The NIH Human Microbiome Project (HMP) was a longitudinal study conducted
from 2007 to 2012 across four institutions (Baylor College of Medicine, the
Broad Institute, the J. Craig Venter Institute, and Washington University) of
healthy adults aged 18 to 40 that produced a comprehensive reference for the
composition, diversity, and variation of the healthy human microbiome. This
SummarizedExperiment-class
object
represents 16S rRNA sequencing data for variable regions 3–5 that was
performed on samples collected at five major body sites – available
participant metadata as well as phylogenetic trees are included.
Format
A SummarizedExperiment
with
45,383 features and 4,743 samples:
colData
- RSID
a random subject identifier
- VISITNO
visit number, between 1 and 3
- SEX
sex, female or male
- RUN_CENTER
center where sample sequencing took place: Baylor College of Medicine (BCM), the Broad Institute (BI), the J. Craig Venter Institute (JCVI), or the Genome Sequencing Center at Washington University (WUGC)
- HMP_BODY_SITE
body site where the sample was collected
- HMP_BODY_SUBSITE
body subsite where the sample was collected
- SRS_SAMPLE_ID
a sample identifier to be used when comparing 16S rRNA samples to whole metagenome shotgun (WMS) samples
rowData
- CONSENSUS_LINEAGE
the most detailed lineage description shared by the sequences within an OTU
- SUPERKINGDOM
superkingdom taxonomy, assumed to be Bacteria
- PHYLUM
phylum taxonomy parsed from
CONSENSUS_LINEAGE
- CLASS
calss taxonomy parsed from
CONSENSUS_LINEAGE
- ORDER
order taxonomy parsed from
CONSENSUS_LINEAGE
- FAMILY
family taxonomy parsed from
CONSENSUS_LINEAGE
- GENUS
genus taxonomy parsed from
CONSENSUS_LINEAGE
Source
The following source information is derived from the HMP Data Analysis and Coordination Center:
Following a July 2010 16S data freeze, data was downloaded from NCBI SRA projects SRP002395: Human Microbiome Project 16S rRNA Clinical Production Phase I, and SRP002012: Human Microbiome Project 454 Clinical Production Pilot. This dataset corresponds to over 5,700 samples and over 10,000 sequence preps. 16S variable region 3–5 (V35) was sequenced for the entire set of samples, and variable region 1–3 (V13) for a subset of samples.

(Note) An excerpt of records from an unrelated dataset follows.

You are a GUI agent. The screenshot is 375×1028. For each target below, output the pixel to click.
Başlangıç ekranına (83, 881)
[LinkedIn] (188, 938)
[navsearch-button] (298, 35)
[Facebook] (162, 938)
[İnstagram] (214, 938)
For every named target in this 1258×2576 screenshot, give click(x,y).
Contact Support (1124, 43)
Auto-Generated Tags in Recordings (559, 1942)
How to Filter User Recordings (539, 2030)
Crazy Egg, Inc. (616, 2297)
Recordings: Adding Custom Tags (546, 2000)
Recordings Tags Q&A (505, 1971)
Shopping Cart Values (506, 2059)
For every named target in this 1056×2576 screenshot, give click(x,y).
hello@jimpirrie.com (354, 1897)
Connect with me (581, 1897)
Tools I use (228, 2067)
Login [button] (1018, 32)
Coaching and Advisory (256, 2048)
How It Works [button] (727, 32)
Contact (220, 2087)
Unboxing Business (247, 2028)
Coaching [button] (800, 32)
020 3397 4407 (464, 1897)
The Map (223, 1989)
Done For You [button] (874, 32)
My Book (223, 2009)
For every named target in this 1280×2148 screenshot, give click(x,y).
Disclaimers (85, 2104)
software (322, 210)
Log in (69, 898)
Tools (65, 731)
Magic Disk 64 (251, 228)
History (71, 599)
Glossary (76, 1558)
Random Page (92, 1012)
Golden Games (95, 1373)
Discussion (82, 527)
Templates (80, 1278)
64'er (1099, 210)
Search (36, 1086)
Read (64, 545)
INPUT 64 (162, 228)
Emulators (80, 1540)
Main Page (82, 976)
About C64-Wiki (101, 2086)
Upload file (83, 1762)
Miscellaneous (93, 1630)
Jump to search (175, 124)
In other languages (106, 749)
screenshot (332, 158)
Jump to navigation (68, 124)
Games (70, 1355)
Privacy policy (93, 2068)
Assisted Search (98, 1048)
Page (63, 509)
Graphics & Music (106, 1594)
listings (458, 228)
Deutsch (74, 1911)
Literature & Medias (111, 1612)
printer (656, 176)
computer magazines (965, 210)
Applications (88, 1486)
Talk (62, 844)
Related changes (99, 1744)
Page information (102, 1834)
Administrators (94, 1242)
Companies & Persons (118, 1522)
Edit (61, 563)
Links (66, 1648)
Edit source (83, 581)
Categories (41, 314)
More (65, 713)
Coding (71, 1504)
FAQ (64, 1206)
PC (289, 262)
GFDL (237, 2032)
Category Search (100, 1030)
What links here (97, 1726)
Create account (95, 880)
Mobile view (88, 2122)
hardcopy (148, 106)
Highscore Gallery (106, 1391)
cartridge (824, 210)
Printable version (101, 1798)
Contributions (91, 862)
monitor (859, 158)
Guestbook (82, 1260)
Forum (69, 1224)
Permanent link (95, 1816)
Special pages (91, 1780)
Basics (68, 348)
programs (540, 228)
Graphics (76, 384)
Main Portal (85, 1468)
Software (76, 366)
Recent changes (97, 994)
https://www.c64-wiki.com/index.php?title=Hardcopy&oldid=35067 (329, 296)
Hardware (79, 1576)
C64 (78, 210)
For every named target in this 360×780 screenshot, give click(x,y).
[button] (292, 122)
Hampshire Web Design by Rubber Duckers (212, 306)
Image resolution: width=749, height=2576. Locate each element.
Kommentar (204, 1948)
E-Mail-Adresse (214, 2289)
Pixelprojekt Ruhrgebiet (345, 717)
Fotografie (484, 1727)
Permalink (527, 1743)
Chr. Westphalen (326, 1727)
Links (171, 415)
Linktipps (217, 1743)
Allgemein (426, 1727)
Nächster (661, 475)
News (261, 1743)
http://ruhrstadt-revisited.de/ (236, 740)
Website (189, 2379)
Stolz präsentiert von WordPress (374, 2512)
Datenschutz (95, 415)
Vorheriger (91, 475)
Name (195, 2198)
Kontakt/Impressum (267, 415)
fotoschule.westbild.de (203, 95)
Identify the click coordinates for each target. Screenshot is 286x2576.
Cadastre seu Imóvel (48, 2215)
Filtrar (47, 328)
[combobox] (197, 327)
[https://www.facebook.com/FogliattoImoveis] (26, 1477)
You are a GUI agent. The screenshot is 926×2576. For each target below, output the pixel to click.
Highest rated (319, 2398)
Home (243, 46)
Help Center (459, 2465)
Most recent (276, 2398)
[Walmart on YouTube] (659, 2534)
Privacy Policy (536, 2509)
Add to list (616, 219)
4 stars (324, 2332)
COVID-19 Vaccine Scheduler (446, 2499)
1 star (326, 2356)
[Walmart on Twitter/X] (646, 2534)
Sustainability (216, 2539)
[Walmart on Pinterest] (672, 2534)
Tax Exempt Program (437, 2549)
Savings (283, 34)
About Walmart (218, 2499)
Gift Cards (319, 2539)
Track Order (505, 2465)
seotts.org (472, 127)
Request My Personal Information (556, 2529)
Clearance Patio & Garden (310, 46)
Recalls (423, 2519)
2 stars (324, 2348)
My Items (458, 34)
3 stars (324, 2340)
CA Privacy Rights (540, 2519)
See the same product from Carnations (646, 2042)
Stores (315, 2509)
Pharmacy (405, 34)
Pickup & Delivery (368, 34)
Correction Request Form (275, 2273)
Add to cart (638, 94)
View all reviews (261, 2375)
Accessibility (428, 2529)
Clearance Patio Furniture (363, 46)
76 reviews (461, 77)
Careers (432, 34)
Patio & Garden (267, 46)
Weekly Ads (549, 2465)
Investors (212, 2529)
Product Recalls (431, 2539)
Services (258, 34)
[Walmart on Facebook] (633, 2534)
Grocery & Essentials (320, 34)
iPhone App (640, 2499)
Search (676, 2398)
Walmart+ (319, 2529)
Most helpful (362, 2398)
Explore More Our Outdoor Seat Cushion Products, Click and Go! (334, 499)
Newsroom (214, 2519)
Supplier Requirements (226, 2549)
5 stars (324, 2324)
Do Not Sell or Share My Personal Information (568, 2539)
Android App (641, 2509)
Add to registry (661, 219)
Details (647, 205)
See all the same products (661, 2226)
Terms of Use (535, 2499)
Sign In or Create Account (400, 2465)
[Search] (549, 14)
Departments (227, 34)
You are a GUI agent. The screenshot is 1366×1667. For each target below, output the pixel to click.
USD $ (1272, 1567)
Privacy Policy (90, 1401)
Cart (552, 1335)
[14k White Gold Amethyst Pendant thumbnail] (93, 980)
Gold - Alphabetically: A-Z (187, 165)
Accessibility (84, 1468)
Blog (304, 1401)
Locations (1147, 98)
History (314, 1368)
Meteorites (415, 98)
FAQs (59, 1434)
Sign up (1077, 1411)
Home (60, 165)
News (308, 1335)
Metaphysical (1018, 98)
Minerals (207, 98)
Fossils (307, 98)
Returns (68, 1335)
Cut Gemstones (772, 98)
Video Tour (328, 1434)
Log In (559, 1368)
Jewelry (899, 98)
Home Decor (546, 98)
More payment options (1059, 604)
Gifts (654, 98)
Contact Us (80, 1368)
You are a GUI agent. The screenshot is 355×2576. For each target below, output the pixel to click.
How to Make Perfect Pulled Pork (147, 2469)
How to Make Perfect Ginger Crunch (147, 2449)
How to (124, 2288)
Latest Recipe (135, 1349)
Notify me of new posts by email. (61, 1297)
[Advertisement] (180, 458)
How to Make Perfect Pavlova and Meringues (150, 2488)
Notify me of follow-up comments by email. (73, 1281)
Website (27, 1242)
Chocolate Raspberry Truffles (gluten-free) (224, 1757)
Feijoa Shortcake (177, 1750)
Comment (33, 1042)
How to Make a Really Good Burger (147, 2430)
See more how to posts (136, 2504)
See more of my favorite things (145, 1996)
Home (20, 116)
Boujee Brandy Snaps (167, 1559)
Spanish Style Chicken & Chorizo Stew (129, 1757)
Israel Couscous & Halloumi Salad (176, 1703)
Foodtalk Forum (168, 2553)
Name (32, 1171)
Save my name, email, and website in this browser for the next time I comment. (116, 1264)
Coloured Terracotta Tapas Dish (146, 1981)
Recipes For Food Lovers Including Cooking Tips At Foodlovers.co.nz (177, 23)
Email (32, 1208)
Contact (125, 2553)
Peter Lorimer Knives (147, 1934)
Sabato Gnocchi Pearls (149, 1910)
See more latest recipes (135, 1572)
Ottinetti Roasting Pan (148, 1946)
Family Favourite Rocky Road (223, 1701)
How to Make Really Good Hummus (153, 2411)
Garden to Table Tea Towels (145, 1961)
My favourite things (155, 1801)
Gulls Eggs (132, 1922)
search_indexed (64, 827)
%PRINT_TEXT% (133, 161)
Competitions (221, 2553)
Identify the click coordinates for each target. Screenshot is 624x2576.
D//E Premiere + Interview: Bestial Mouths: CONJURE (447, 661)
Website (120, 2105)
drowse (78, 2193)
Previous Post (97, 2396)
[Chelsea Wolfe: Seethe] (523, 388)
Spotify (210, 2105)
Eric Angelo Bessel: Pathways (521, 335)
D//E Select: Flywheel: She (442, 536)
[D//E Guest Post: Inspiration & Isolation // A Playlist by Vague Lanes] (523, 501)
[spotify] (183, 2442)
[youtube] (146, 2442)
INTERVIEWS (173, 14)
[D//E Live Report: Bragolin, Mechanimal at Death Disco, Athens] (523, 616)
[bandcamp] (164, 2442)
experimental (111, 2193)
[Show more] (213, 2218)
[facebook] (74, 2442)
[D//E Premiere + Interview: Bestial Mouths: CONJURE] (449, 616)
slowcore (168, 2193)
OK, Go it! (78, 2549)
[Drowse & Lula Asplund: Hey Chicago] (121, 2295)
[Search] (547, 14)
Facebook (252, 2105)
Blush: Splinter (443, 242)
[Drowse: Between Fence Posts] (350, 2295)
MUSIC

The QIIME (Quantitative Insights Into Microbial Ecology) software package was used to process HMP 16S data using an OTU-binning strategy to which taxonomic classification is added.
Raw 16S sequence and metadata, available through https://tinyurl.com/y7ev836z, were demultiplexed using QIIME. OTU picking was performed for the V1–3 and V3–5 region sequences using OTUPipe, which includes error correction, chimera checking through UCHIME, and clustering via UCLUST, and postprocessing by picking the optimal representative sequence centroid. Taxonomy was assigned using the RDP classifier version 2.2.
The resulting OTU tables were checked for mislabeling and contamination, as described in the SOP available through https://tinyurl.com/y7ev836z. Alpha and beta diversity for each sample and Procrustes analysis were established using QIIME with default parameters.
All QIIME output files are available through https://tinyurl.com/y7ev836z, for both the V1–3 and V3–5 variable regions, as well as Procrustes summary data. SOPs and custom scripts are also available through https://tinyurl.com/y7ev836z.
If you're interested in joint analysis of 16S and shotgun metagenomic datasets from the HMP, pairing up data from the same microbiome samples can initially seem tricky. The HMP Sample Flow Schematic indicates how these sample IDs are related experimentally, and provides tables joining 16S dataset "SN" and "PSN" identifiers with metagenomic dataset "SRS" identifiers.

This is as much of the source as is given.